Google tries hard to index and show pages with distinct information. This filtering means, for instance, that if your site has a "regular" and "printer" version of each article, and neither of these is blocked in robots.txt or with a noindex meta tag, we'll choose one of them to list. In the rare cases in which Google perceives that duplicate content may be shown with intent to manipulate our rankings and deceive our users, we'll also make appropriate adjustments in the indexing and ranking of the sites involved. As a result, the ranking of the site may suffer, or the site might be removed entirely from the Google index, in which case it will no longer appear in search results.
There are some steps you can take to proactively address duplicate content issues, and ensure that visitors see the content you want them to.
  • Consider blocking pages from indexing: Rather than letting Google's algorithms determine the "best" version of a document, you may wish to help guide us to your preferred version.
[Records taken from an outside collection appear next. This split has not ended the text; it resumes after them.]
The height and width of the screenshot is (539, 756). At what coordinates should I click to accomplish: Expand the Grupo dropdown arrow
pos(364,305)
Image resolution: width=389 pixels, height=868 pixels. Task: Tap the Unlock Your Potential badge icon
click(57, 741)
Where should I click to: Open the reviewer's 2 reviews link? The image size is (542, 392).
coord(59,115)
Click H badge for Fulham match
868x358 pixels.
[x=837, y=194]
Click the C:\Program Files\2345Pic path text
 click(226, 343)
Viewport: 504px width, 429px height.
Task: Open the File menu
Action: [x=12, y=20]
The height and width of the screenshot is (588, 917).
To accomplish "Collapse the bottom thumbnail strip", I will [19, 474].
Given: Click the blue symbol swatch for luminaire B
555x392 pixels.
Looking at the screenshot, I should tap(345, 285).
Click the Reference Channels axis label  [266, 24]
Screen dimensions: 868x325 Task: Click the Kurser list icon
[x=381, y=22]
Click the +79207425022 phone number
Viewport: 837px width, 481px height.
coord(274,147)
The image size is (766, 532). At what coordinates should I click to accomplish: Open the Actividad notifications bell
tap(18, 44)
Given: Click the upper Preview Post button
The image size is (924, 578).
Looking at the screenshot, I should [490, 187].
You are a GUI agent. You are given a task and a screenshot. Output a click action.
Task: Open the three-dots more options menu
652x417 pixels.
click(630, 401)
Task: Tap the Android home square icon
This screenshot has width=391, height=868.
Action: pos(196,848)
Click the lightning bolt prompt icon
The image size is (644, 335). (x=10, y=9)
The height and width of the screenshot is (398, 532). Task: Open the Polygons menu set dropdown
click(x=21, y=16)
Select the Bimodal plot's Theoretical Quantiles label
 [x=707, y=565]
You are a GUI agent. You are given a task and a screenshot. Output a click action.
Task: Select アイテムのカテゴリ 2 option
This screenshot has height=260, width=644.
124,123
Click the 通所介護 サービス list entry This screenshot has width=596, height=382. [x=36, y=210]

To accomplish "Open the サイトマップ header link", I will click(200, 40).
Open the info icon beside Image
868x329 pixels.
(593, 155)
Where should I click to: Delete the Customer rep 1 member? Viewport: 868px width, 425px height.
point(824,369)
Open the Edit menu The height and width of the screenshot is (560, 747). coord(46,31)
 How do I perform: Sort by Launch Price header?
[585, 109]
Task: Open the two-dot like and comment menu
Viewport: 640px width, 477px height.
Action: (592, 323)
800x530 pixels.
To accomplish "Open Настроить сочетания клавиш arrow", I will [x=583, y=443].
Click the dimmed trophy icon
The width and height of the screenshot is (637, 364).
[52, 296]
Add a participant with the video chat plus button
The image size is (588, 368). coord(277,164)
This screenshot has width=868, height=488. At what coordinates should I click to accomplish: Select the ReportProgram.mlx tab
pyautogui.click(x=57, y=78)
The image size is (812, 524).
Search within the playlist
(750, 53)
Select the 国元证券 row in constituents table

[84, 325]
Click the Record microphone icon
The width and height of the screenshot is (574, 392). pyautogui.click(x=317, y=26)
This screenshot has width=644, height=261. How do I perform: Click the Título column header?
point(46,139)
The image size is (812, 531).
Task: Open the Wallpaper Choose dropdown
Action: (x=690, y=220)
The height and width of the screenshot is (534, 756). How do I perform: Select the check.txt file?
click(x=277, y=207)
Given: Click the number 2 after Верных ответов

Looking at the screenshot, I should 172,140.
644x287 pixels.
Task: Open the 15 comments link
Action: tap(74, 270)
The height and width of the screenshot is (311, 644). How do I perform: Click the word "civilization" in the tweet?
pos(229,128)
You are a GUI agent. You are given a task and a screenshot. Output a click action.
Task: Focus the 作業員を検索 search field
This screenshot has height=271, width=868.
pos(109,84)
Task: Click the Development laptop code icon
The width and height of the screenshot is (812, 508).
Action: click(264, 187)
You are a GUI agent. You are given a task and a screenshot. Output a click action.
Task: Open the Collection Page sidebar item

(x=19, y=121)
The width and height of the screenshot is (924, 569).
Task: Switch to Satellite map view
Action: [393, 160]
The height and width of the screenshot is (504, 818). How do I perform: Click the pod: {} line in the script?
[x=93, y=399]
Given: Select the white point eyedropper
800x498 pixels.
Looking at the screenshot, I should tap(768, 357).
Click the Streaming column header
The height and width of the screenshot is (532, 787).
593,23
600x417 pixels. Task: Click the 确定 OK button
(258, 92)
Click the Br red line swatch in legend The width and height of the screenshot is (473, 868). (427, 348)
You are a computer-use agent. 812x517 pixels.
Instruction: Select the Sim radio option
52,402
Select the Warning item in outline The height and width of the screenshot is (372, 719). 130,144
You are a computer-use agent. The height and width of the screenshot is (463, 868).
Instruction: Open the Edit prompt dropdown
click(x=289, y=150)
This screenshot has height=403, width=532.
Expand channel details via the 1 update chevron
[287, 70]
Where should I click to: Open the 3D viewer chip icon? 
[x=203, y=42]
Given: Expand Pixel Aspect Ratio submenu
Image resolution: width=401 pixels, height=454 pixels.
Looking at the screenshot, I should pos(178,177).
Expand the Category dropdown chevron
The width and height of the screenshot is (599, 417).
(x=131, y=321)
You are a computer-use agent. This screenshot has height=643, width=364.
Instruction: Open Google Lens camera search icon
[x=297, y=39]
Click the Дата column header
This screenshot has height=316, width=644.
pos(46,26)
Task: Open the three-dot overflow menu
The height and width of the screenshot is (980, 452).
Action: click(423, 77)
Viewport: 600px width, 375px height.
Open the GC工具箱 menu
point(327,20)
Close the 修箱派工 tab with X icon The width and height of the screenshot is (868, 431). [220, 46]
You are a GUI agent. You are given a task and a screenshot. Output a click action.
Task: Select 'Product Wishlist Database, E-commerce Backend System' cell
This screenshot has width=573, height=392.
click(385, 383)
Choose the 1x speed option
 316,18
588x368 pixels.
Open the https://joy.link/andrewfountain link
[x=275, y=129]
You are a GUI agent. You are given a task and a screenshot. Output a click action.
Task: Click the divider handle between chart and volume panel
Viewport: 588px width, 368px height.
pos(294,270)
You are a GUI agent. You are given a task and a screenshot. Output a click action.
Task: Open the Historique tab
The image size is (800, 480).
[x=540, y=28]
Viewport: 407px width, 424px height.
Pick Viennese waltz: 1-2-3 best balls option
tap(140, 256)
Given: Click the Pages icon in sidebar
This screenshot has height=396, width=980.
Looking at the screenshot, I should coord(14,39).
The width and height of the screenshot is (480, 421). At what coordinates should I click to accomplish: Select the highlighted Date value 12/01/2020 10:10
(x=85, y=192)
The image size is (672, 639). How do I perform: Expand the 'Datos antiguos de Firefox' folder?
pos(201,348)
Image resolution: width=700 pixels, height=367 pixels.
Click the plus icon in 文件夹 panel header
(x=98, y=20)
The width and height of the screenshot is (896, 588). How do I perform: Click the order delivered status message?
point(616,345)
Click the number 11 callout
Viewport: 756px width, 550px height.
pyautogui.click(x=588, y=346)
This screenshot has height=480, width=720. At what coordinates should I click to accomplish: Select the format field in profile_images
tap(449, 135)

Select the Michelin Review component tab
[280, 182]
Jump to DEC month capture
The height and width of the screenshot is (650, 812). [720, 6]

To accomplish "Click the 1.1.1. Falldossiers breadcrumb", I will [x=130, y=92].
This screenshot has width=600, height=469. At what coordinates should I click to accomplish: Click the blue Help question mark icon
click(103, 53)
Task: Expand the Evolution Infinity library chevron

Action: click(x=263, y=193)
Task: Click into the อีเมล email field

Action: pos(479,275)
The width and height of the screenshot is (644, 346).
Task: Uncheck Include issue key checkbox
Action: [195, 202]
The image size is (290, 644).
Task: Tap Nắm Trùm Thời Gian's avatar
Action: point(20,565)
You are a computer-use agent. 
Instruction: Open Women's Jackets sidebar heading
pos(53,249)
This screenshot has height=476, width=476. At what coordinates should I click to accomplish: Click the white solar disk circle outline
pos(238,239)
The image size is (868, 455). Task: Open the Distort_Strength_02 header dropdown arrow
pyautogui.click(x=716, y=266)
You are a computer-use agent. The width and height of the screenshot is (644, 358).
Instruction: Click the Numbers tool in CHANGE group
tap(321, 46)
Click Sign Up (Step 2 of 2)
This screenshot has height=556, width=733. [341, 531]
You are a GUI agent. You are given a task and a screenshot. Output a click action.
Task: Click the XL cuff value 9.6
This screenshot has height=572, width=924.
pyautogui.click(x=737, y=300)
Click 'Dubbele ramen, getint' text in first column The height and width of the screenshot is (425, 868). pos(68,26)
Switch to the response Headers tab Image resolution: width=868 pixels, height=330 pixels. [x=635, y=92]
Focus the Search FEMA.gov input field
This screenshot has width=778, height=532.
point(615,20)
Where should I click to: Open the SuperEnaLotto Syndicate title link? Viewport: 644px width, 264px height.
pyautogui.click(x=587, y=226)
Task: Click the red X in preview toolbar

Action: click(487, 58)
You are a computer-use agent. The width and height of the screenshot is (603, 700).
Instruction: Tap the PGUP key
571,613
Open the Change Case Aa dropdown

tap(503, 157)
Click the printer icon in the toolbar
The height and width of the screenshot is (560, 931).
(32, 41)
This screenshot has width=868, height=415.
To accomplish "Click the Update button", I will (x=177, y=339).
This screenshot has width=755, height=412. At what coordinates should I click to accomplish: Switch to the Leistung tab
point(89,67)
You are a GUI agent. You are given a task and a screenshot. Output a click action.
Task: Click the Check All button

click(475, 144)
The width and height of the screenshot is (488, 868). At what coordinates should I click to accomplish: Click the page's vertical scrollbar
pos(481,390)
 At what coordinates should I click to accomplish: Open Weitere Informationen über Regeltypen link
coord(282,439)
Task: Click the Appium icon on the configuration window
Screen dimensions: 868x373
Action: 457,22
For instance, if you don't want us to index the printer versions of your site's articles, disallow those directories or make use of regular expressions in your robots.txt file.
  • Use 301s: If you've restructured your site, use 301 redirects ("RedirectPermanent") in your .htaccess file to smartly redirect users, Googlebot, and other spiders. (In Apache, you can do this with an .htaccess file; in IIS, you can do this through the administrative console.)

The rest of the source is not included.